▶ [WHAT THE TASK REQUIRES]
Copy every entry word for word. Skip the pictures.

▶ [AVAILABLE DATA]
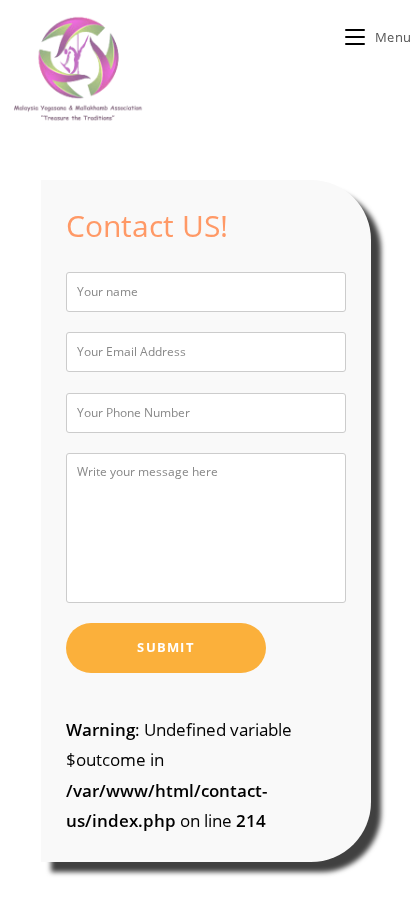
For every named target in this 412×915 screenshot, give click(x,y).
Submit (166, 647)
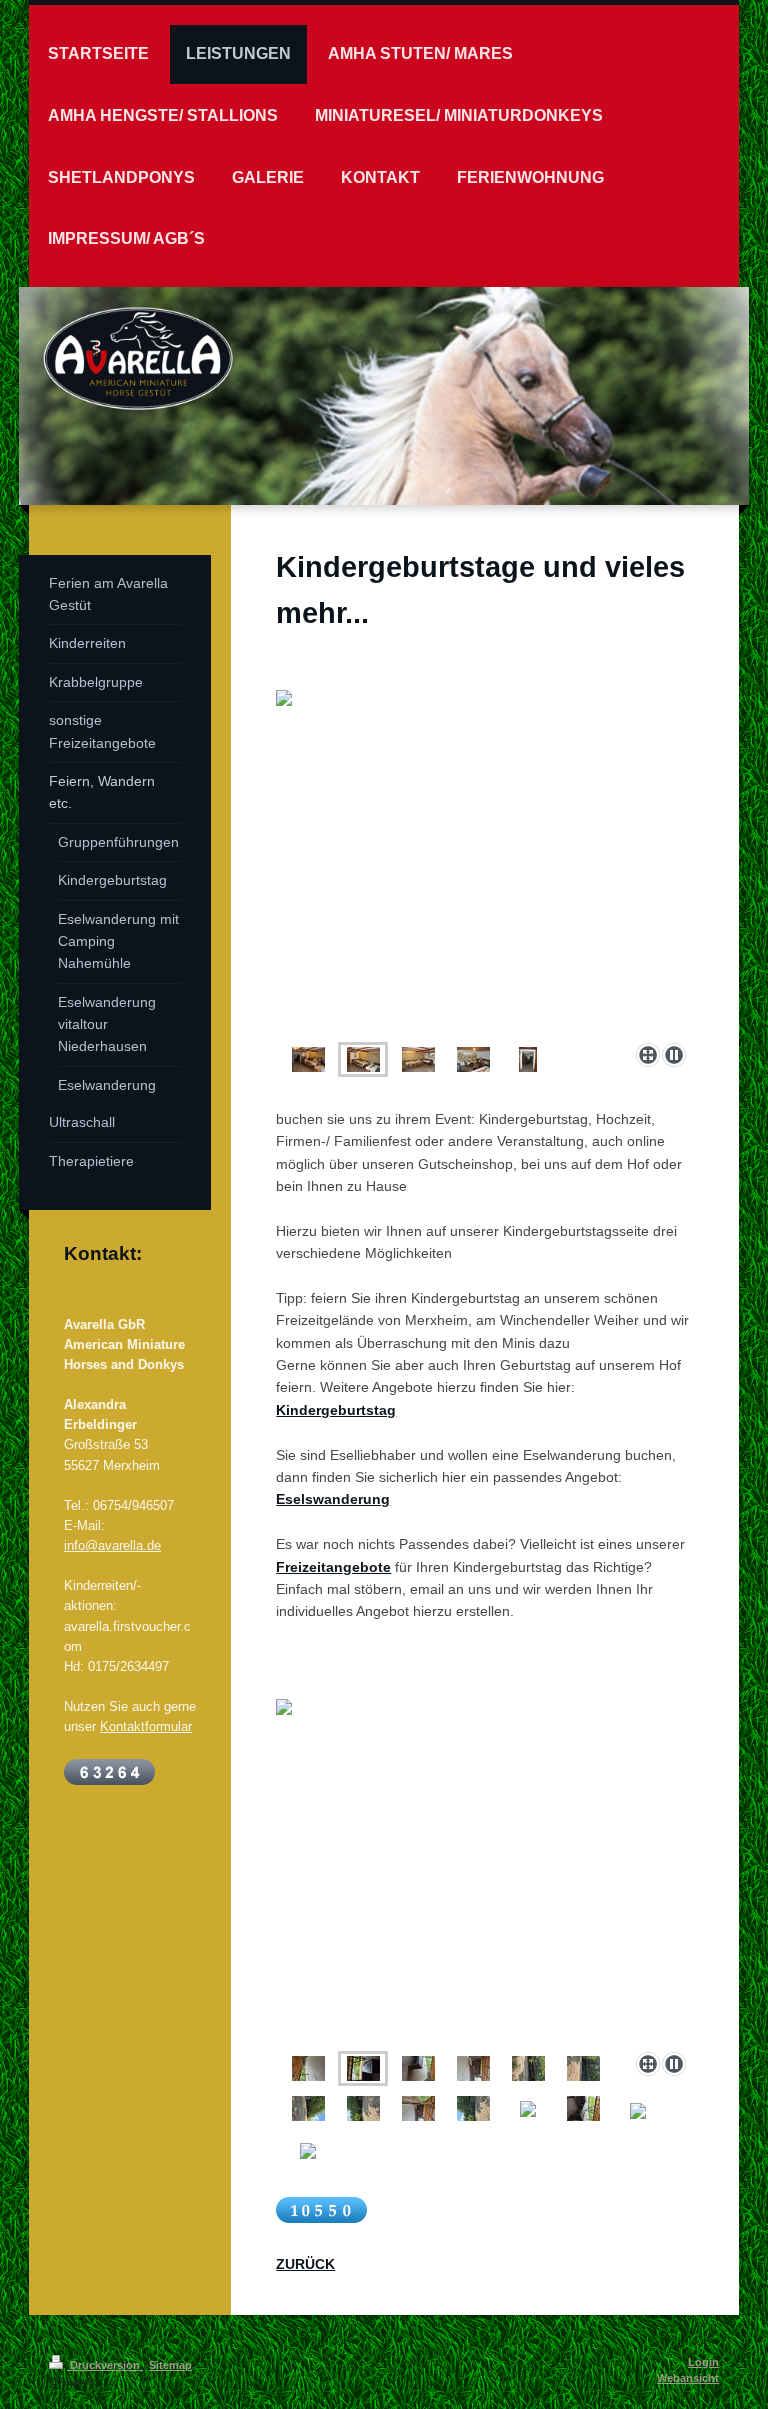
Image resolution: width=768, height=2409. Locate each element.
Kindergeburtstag (336, 1410)
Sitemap (170, 2365)
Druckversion (105, 2365)
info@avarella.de (112, 1545)
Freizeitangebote (333, 1567)
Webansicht (688, 2378)
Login (703, 2362)
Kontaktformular (146, 1726)
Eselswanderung (333, 1499)
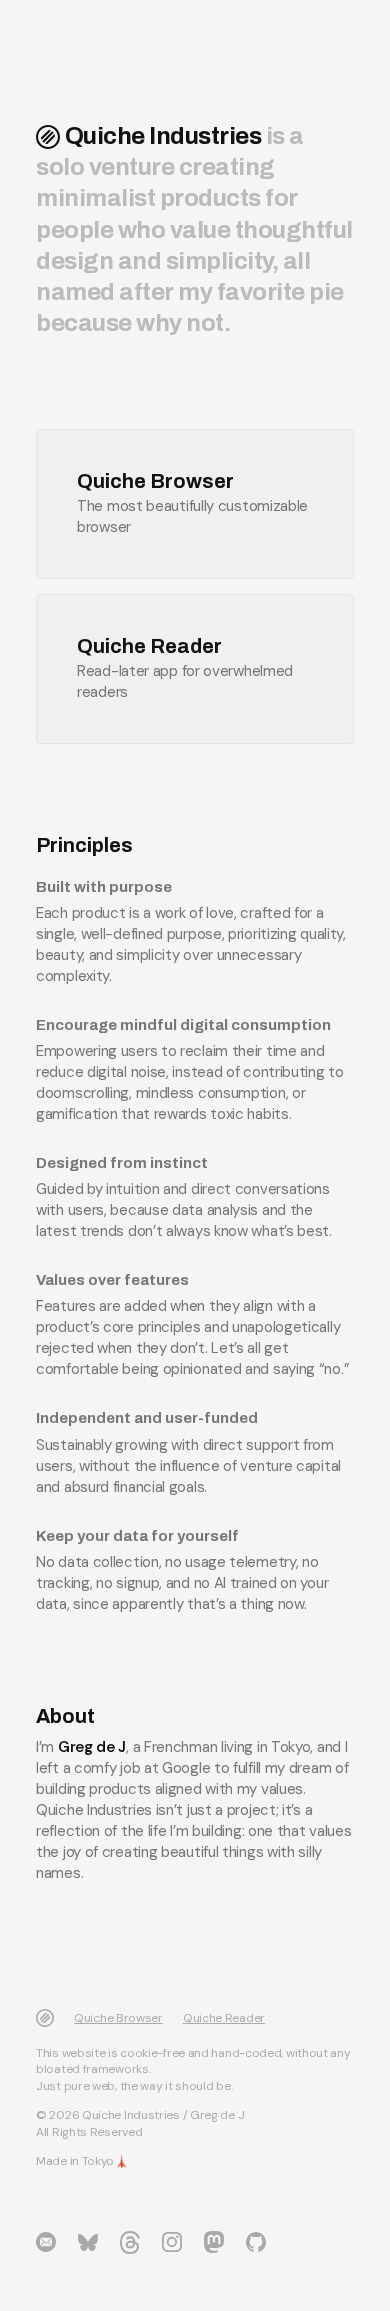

▶ [TASK RESULT]
For every named target in this 412×915 screenshot, give click(x,y).
Submit (166, 647)
Image resolution: width=768, height=2409. Locate each element.
Kindergeburtstag (336, 1410)
Sitemap (170, 2365)
Druckversion (105, 2365)
info@avarella.de (112, 1545)
Freizeitangebote (333, 1567)
Webansicht (688, 2378)
Login (703, 2362)
Kontaktformular (146, 1726)
Eselswanderung (333, 1499)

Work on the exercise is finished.